Brothers and sisters, Josef has almost nothing in this world; but he actually has so much more than many people living in our country. Because you know what he does have? He has oil in his lamp—with plenty to spare.

The question is, Do you and I? And if not, why not?

The bridegroom is coming. Will you be ready to meet him when he comes?

And you might say, “I have plenty of time. It’s been almost 2,000 years. How likely is it really that the world is going to end in my lifetime?”

Friends, the world may not end during your lifetime. But even if it doesn’t, guess what? Your world ends when you die. Then, ready or not, you will meet the Lord… Will you be ready?

In today’s parable, five of these bridesmaids didn’t have the oil they needed to be ready to meet the bridegroom. And the bridesmaids who did have oil were unable to share.

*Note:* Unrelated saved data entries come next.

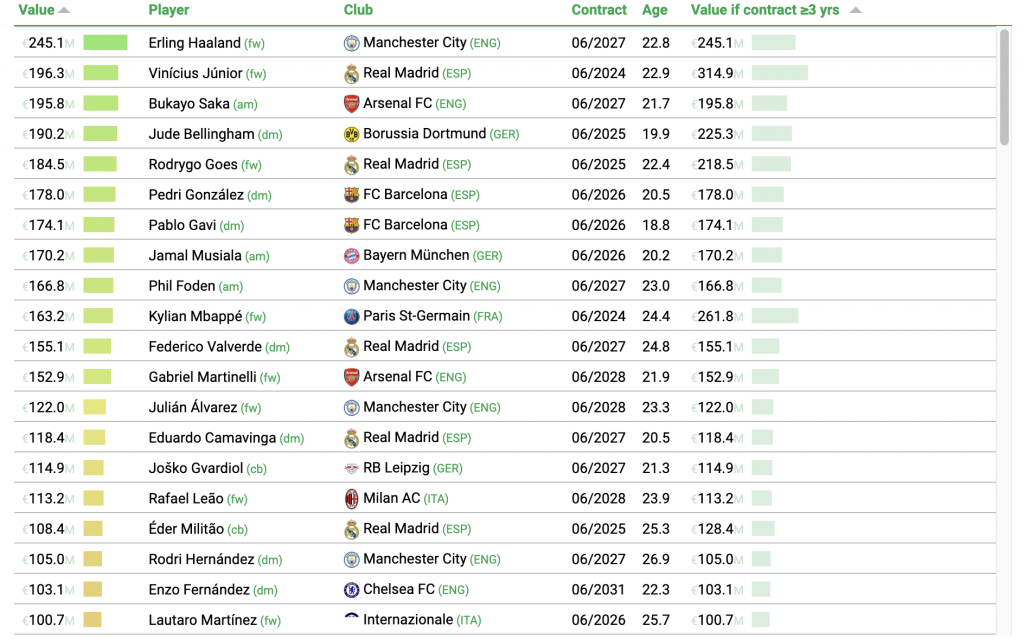The image size is (1024, 639).
Task: Click the Milan AC crest in Rafael Leão's row
Action: click(x=351, y=498)
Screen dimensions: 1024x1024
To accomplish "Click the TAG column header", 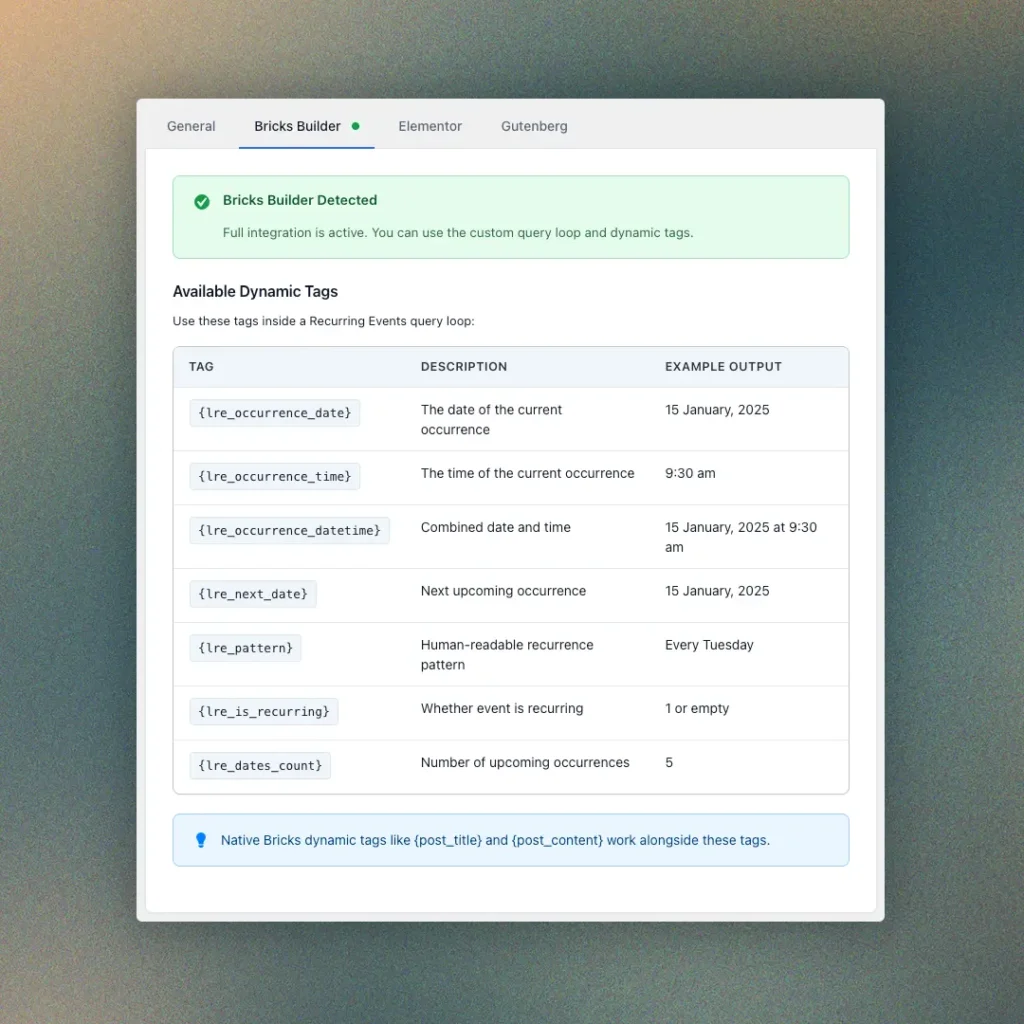I will (201, 366).
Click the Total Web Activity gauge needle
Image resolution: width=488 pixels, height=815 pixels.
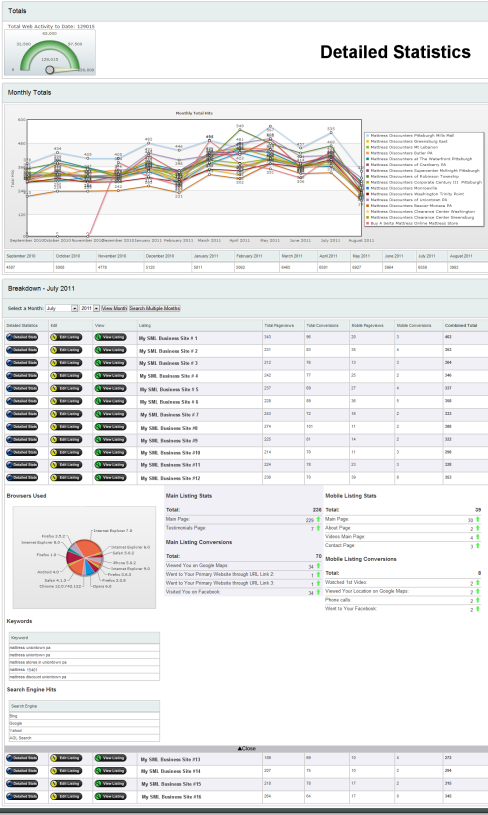(x=50, y=70)
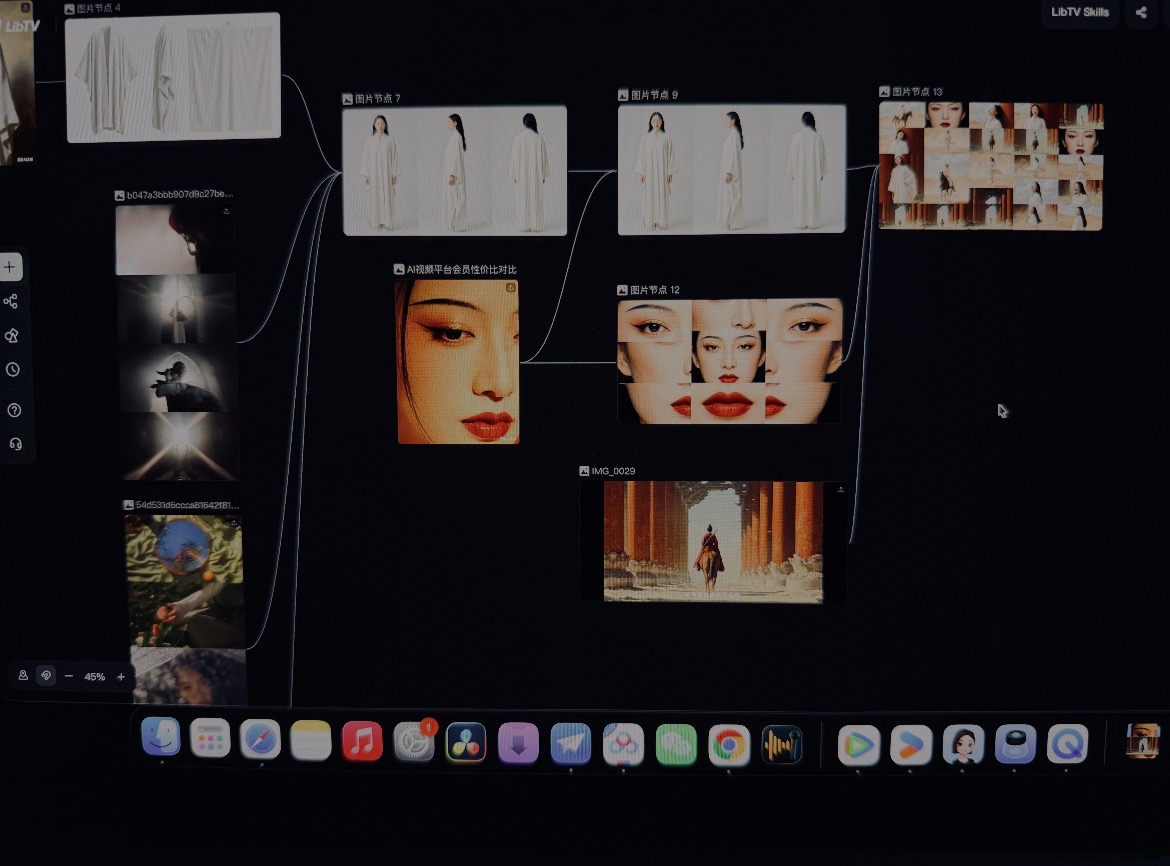Click the 图片节点 13 collage thumbnail
The width and height of the screenshot is (1170, 866).
990,166
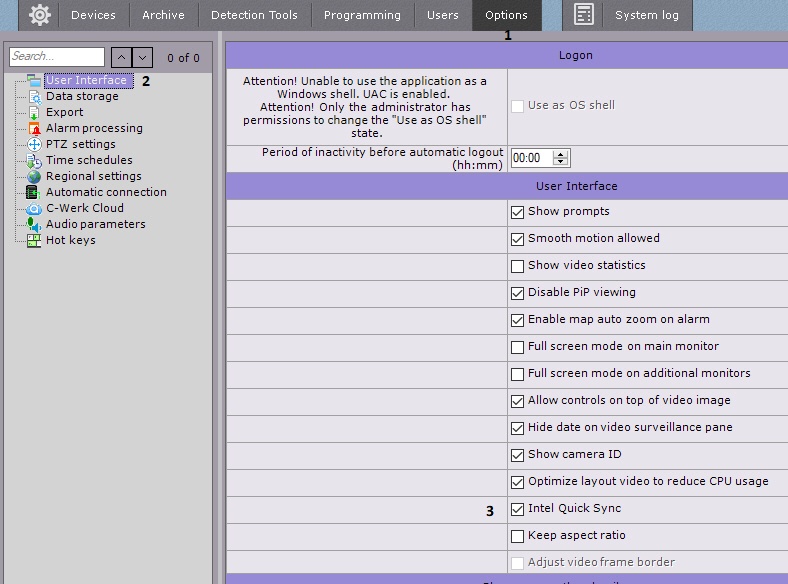Jump to previous search result arrow

click(x=120, y=58)
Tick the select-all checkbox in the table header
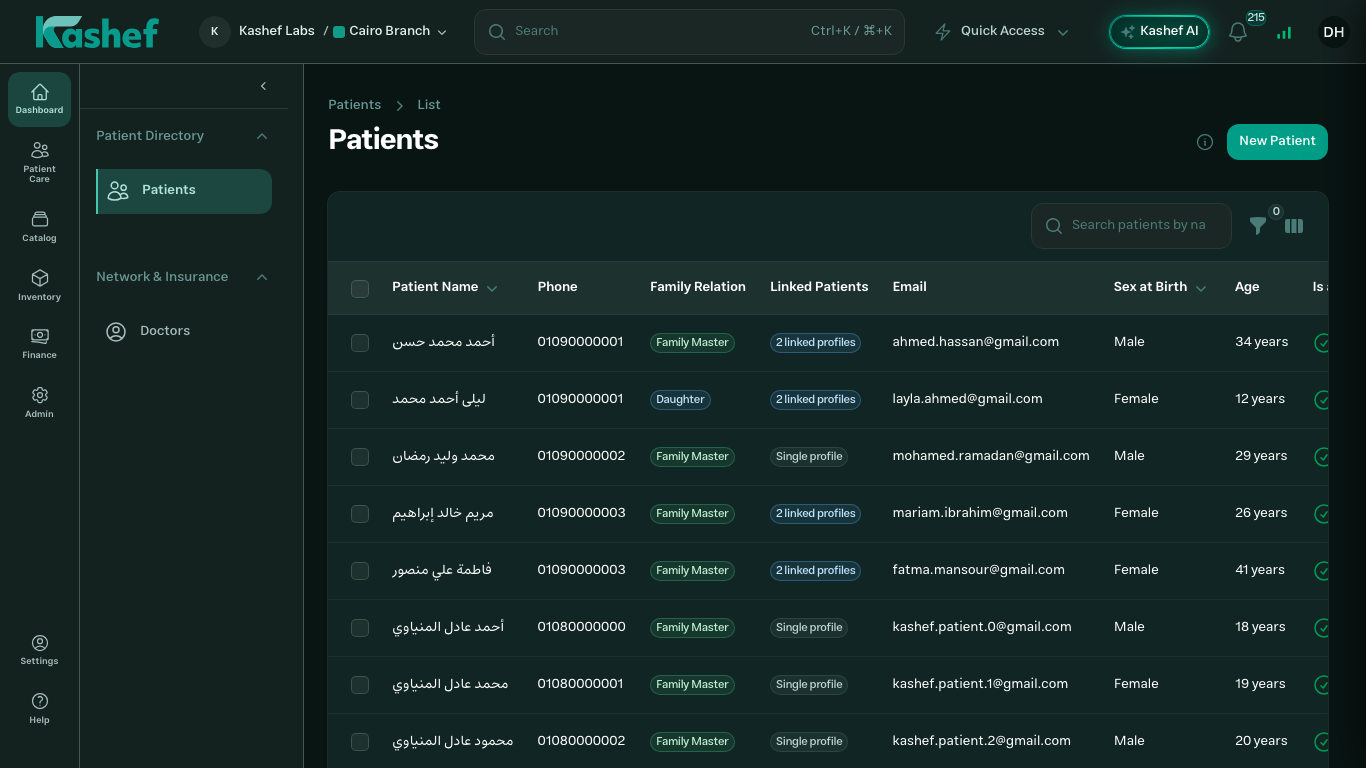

The good news is, Jesus wasn’t like that. See, in a way, before Jesus came into the world, none of us had what we needed to be ready to meet the Lord when we die. Our lamps were empty. But God loved us too much to leave us that way. So he sent his only begotten Son Jesus—who lived the life we couldn’t live for ourselves and died the death we deserved to die. By giving us his life and dying our death, he has given us everything we need—free of charge—to be ready to meet him when he comes.

Will you receive this free gift today?

[1] Matthew 18:20

[2] Matthew 28:20

[3] See John 16:12-14.

[4] See John 2:18-22.

[5] Each of these examples, including the one about the founding fathers, comes from Stephen Travis, I Believe in the Second Coming of Jesus (Grand Rapids, MI: Eerdmans, 1982), 137-40.

[6] 1 Thessalonians 5:2; 2 Peter 3:10; Revelation 16:15

[7] 2 Peter 3:8-9

[8] C.S. Lewis, The Problem of Pain (New York: HarperOne, 1996), 150-1.

 

2 thoughts on “Sermon 06-29-14: “Therefore Keep Watch””

  1. Nicolas Cage in a Left Behind movie! Interesting. Of course I believe as you do in a literal Second Coming, and also that the many attempts to predict it have obviously all been failures. And we still have left to see whether pre-, post-, or a-millennial is correct (or something else!). Just as my own “hunch” (and obviously nothing more), I would expect Christ to return in the next 20 years or so, roughly, due to the continuing surge in acceptance of homosexuality (the days of Lot), widespread increasing violence (wars and rumors of wars), etc. And also, coincidentally, some roughly 6,000 years after creation (as I believe) (hence, six “days” of work and then one of (eternal) rest), as well as some 2,000 years from Christ’s sacrifice, resurrection, ascension, and the “coming down” of the Holy Spirit at Pentecost. The Lord has to return sometime; so, why not in our time! We can only hope. And, of course, be prepared just in case at all times, just as you have preached here, which is much more important than even my own speculations!

    1. I’m sort of with you. I think it will be sooner rather than later. We ought to hope for it regardless.